As we enter a new decade (unless you think it doesn’t actually start until 2021 of course) it might be useful to ask ourselves what sort of society we want. Party politics can be a messy affair, so sometimes it’s good to stand back and ponder.
But to know what sort of society we want we have to know what sort of society we have now. Many will argue that what is often called neoliberalism is still the dominant ideology. This is the economic model based at it’s most extreme on the mythical Homo Economicus, an attenuated vision of human nature which assumes that we all act in our own rational self-interest. This is often accompanied by a world view that encompasses lower tax, deregulation and a much reduced public sphere. Many would argue, of course, that Homo Economicus is a false view of humanity and that we are, rather, a more social animal than it allows. Nevertheless, with the rise of the gig economy in which employers buy discrete packages of time rather than the person, and now draws in nearly five million people, this does seem to be an age of increasing atomization and alienation. What sort of society is this?

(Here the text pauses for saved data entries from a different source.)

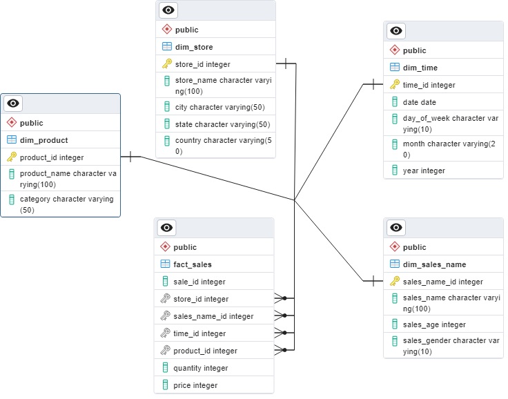The width and height of the screenshot is (508, 399).
Task: Click foreign key icon beside fact_sales store_id
Action: [165, 299]
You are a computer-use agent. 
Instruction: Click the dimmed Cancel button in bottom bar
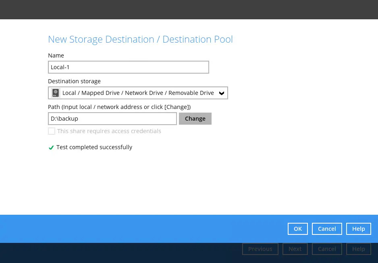pyautogui.click(x=326, y=249)
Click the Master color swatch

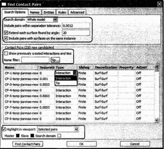click(18, 135)
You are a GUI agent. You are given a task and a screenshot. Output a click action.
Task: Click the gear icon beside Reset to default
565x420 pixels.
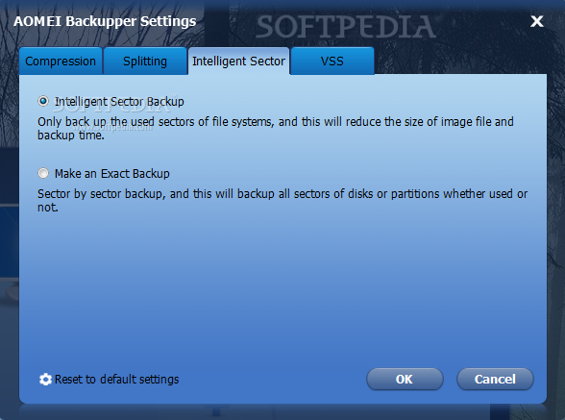click(x=45, y=380)
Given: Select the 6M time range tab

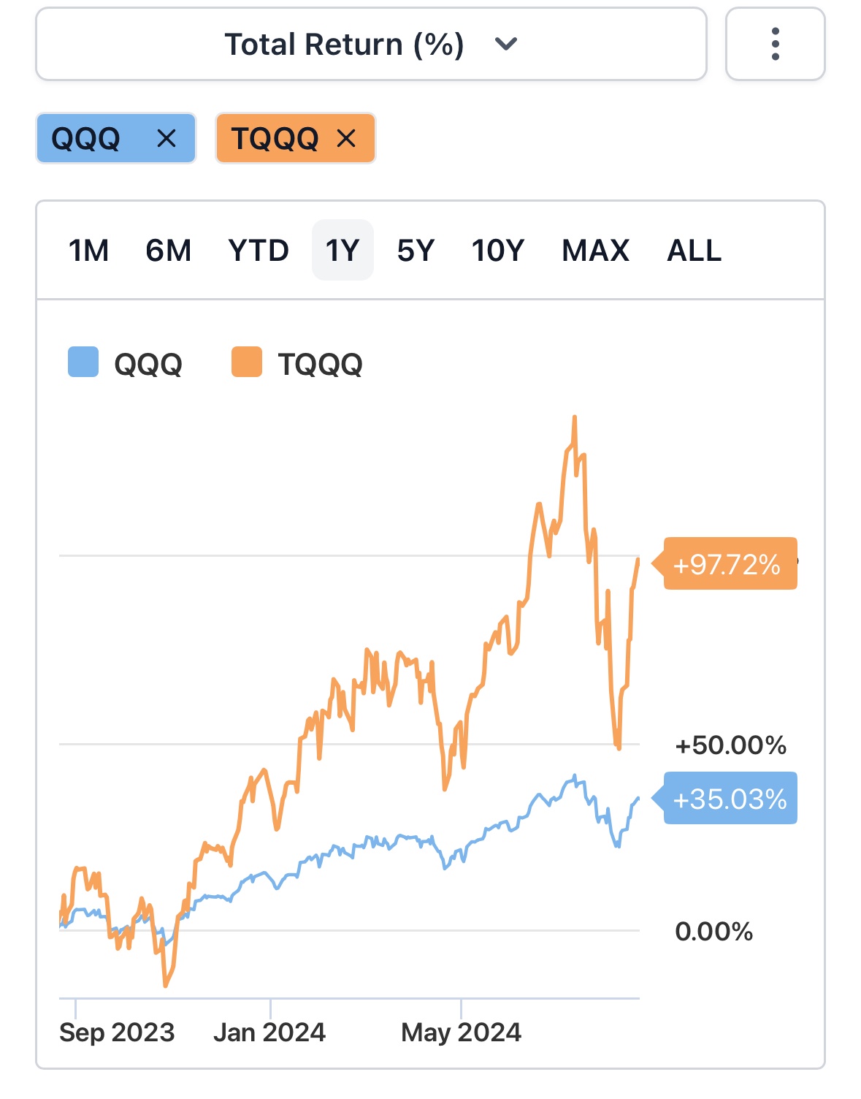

According to the psychoanalyst and social philosopher Erich Fromm it is the ‘have’ society, which he contrasts with the ‘being’ society. The former is about an obsession with possessing and consumption, the latter is a process of living and growing. He gives many examples of what he means but the simplest involves types of knowledge: “Optimum knowledge in the being mode is to know more deeply. In the having mode it’s to have more knowledge.” It is sobering to think that the following words were written in the mid-1970s in his book To have or to be: “To acquire, to own and to make a profit are the sacred and unalienable rights of the individual in the industrial society.” What would he think of our society as we enter the world of the Internet of Things and our experience and data have become the new raw material of what Shoshana Zuboff calls Surveillance Capitalism? And again, his analysis of the threat to representative government is also of relevance today “For even the remnant of democracy that still exists is doomed to technocratic fascism – the very type of society that was so much feared under the name of ‘communism’ – unless the giant corporations’ big hold on the government (which grows stronger daily) and on the population (via thought control through brainwashing) is broken.”
Fromm claims, among other things, that the ‘have’ society has encouraged and embedded an intellectually passive ‘spectator democracy’ and argues that we should foster an active ‘participatory democracy’ replacing Homo Economicus with the critically engaged citizen. To this end he is an advocate of exactly the kind of deliberative democracy that Salisbury Democracy Alliance is campaigning for with its democracy cafés and so far failed attempts to create a Citizens’ Jury in the city. Even in the 1970s Fromm sees elections as degenerating into ‘exciting soap opera, with the hopes and aspirations of the candidates – not political issues – at stake’. Genuine conviction, he writes, requires two elements – ‘adequate information and the knowledge that one’s decision has an effect’. Wiltshire Council and Salisbury City Council take note!
Among his many recommendations is the creation of a Universal Basic Income, although he doesn’t call it that. “Many of the evils of present-day capitalism and communist societies would disappear with the introduction of a guaranteed yearly income. ” And again: “The guaranteed yearly income would ensure real freedom and independence.”
In what today, with the benefit of hindsight, seems to be unduly quixotic Fromm is optimistic about the emergence of the being society. He sees Medieval culture flourishing because ‘people followed the vision of the City of God’ and the Age of Enlightenment energised people with the ‘vision of the growth of the Earthly City of Progress’. The 20th century has deteriorated into the Tower of Babel. But he concludes: “If the City of God and the Earthly City were thesis and antithesis, a new synthesis is the only alternative to chaos: the synthesis between the spiritual core of the Late Medieval world and the development of the rational thought and science since the Renaissance. This synthesis is The City of Being.” It seems that we still have a long time to wait! But at least we can carry on trying.